SOURCE MATERIAL:
-- Opening Marker --

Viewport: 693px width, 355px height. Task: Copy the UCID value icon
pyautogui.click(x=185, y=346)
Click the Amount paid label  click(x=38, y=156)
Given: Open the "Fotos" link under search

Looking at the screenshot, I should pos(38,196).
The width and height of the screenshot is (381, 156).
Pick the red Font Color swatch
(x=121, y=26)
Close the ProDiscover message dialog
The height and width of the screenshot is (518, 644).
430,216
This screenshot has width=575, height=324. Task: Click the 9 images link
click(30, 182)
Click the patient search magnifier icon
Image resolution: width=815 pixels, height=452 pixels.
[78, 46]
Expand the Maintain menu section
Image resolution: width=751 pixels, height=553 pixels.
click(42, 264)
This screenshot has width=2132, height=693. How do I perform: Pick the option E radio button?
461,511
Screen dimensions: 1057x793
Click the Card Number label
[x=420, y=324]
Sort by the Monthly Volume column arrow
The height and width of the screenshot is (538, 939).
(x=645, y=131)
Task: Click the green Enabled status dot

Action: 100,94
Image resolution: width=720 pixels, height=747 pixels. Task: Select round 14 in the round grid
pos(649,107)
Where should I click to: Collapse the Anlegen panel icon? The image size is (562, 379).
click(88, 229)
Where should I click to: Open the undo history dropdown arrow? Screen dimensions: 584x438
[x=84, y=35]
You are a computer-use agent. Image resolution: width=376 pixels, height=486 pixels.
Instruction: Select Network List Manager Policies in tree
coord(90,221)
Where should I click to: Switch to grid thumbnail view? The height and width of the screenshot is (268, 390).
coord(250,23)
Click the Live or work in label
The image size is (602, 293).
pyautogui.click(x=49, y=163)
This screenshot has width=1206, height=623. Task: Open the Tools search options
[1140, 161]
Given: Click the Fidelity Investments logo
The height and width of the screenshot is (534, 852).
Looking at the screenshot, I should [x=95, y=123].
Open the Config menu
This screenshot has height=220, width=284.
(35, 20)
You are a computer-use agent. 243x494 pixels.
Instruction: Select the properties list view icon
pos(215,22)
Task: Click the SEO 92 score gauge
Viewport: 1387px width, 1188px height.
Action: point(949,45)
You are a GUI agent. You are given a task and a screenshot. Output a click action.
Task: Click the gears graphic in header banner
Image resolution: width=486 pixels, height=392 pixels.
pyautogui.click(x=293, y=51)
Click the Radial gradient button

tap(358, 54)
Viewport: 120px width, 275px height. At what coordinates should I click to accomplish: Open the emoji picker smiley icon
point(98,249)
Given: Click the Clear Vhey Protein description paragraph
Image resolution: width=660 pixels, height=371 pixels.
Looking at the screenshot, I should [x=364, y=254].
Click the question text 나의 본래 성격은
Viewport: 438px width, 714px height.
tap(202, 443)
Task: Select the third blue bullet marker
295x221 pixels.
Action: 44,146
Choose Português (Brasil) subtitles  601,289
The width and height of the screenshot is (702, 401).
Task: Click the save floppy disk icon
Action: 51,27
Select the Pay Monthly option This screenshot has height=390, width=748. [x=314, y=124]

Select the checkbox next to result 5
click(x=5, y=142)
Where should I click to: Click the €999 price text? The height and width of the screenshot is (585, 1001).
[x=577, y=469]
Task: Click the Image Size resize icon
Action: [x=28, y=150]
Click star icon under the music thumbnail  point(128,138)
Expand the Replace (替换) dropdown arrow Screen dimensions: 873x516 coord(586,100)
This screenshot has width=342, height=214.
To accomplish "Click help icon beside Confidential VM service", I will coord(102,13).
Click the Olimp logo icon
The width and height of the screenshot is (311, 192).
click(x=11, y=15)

-- Closing Marker --

EXERCISE PROMPT:
Whenever the string "computer" shows up in a line of the entries, copy that line.

EXERCISE RESPONSE:
You are a computer-use agent. Image resolution: width=376 pixels, height=486 pixels.
You are a computer-use agent. 243x494 pixels.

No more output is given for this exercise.